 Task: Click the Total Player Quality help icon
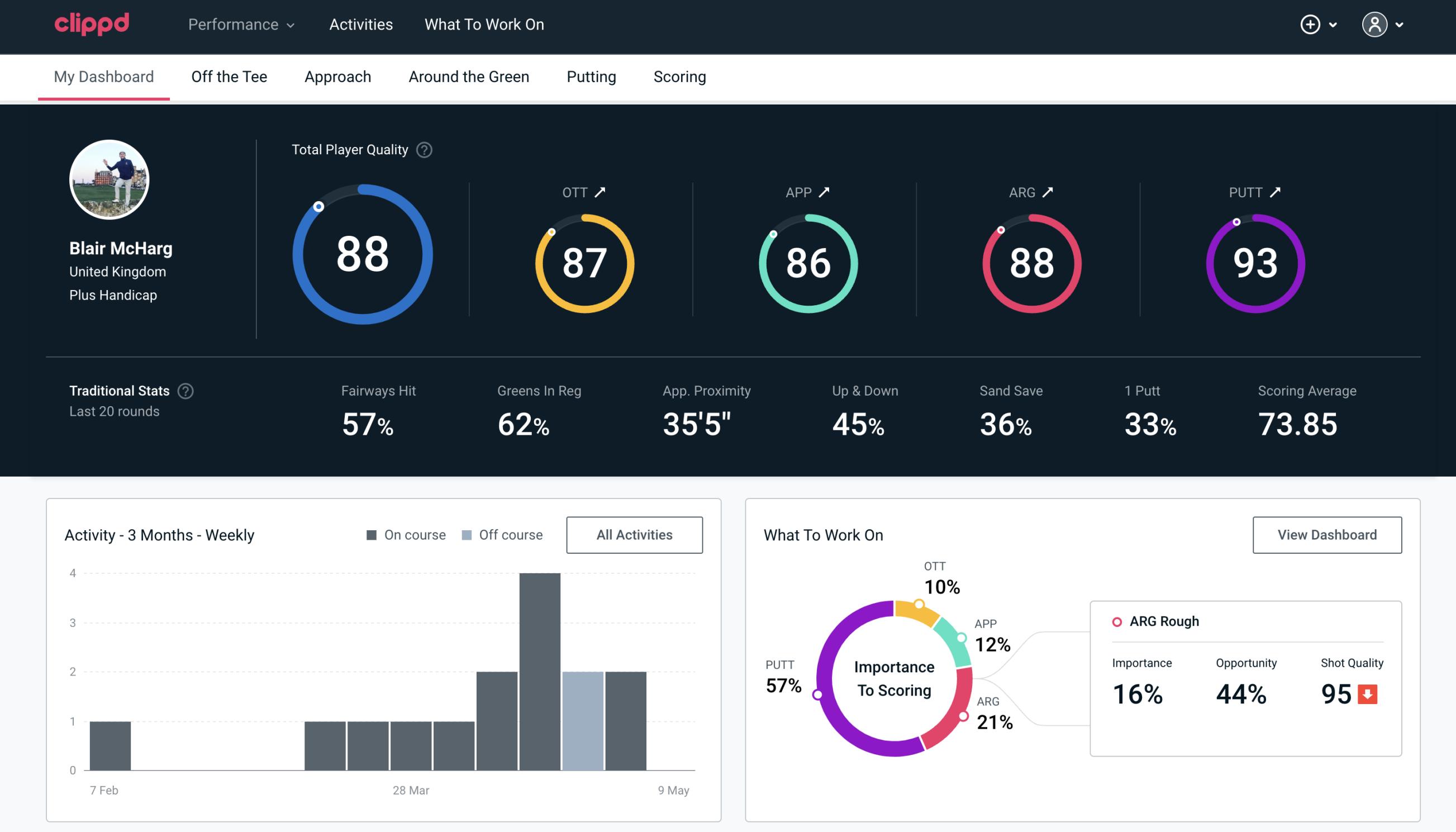(x=423, y=150)
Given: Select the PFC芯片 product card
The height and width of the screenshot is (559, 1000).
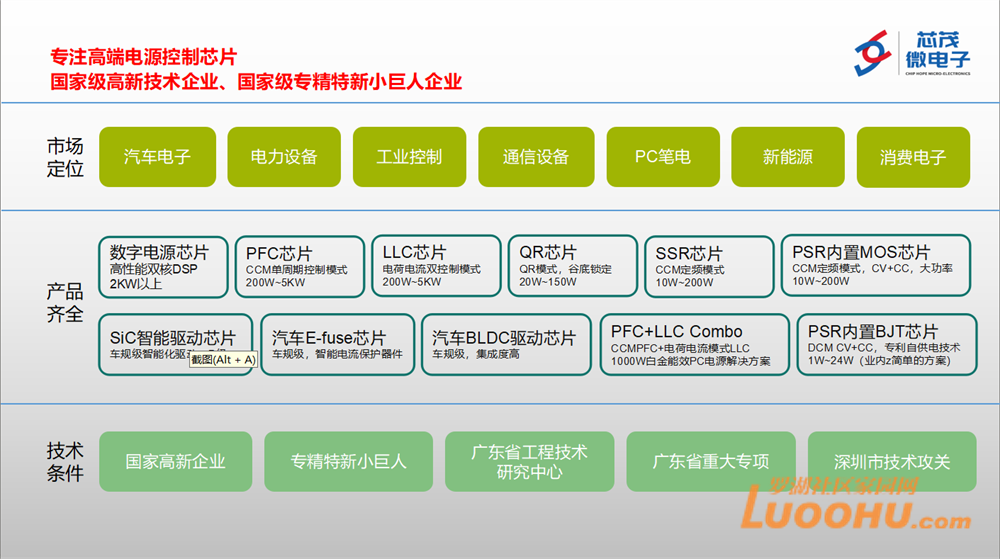Looking at the screenshot, I should [x=300, y=266].
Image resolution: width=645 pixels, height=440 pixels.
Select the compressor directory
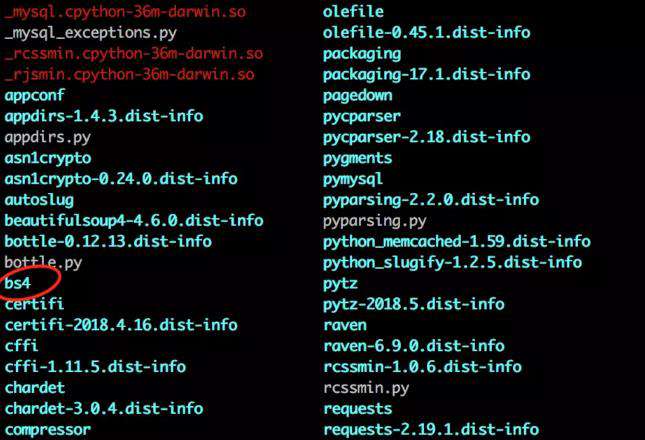[x=48, y=430]
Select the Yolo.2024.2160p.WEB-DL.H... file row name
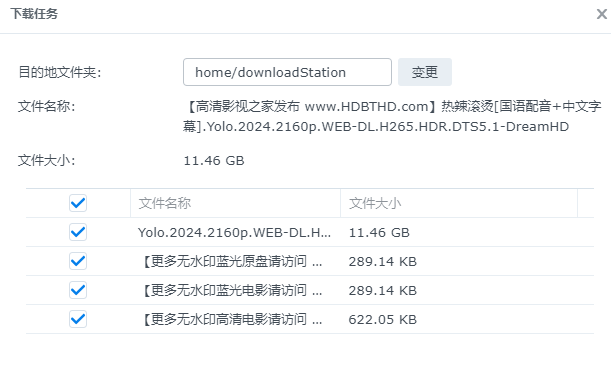The width and height of the screenshot is (611, 379). 234,233

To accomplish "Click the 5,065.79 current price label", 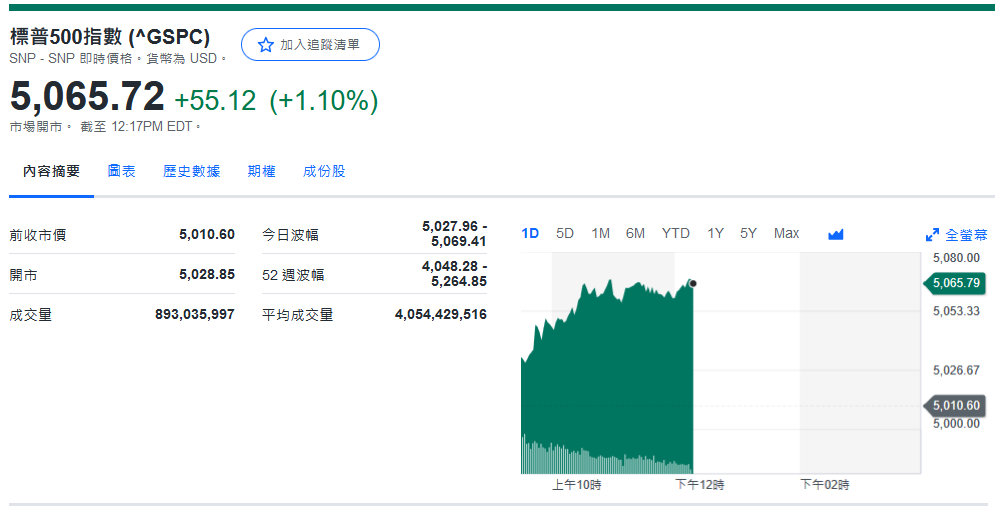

● Your assignment
Output each entry verbatim; none of the pictures should be included.

● Exercise solution
 Task: Click the Total Player Quality help icon
(x=423, y=150)
Given: Select the PFC芯片 product card
The height and width of the screenshot is (559, 1000).
Looking at the screenshot, I should [x=300, y=266].
Image resolution: width=645 pixels, height=440 pixels.
Select the compressor directory
[x=48, y=430]
Select the Yolo.2024.2160p.WEB-DL.H... file row name
The width and height of the screenshot is (611, 379). 234,233

To accomplish "Click the 5,065.79 current price label", 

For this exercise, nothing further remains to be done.